Instructions to follow
Which lines in the listing below contain the word "number"? Copy each one.

------ Recorded data

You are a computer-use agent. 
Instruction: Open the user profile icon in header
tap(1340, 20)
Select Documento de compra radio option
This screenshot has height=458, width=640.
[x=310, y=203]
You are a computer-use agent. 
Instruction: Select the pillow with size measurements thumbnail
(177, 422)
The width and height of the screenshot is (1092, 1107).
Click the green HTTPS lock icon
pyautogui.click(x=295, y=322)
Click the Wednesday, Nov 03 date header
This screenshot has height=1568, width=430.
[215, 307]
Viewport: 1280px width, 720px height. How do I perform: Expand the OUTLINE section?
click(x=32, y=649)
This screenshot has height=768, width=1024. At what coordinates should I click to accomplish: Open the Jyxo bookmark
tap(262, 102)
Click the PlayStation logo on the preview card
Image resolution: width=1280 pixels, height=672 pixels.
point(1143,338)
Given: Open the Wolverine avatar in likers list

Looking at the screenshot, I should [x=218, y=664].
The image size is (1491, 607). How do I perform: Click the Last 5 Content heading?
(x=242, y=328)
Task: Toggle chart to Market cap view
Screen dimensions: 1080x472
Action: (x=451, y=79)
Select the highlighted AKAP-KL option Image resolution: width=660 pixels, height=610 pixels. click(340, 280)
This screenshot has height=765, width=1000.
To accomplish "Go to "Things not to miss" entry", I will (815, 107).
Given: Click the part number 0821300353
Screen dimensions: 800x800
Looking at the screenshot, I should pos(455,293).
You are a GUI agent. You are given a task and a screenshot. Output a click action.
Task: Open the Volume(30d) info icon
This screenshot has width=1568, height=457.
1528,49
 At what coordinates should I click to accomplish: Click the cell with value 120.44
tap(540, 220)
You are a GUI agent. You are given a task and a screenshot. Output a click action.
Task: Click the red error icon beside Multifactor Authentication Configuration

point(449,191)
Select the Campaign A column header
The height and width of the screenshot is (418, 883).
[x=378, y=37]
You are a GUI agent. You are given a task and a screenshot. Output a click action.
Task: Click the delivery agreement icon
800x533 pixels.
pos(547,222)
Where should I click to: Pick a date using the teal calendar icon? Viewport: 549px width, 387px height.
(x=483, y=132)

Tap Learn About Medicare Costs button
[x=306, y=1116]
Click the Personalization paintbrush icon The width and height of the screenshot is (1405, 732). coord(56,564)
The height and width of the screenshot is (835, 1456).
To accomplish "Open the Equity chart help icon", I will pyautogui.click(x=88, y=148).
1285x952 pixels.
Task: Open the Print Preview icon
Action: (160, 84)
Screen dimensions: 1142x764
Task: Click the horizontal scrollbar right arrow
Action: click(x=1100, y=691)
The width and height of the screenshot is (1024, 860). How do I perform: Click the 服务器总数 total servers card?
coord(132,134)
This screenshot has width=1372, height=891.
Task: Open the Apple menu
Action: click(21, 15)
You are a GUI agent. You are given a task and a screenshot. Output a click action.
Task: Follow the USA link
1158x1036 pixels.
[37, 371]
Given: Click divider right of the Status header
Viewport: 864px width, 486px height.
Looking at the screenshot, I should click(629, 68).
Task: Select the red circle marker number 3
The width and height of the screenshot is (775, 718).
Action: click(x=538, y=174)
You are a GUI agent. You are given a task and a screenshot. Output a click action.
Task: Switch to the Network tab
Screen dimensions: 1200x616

------------

Problem solution
Given: Click the part number 0821300353
Task: Select the red circle marker number 3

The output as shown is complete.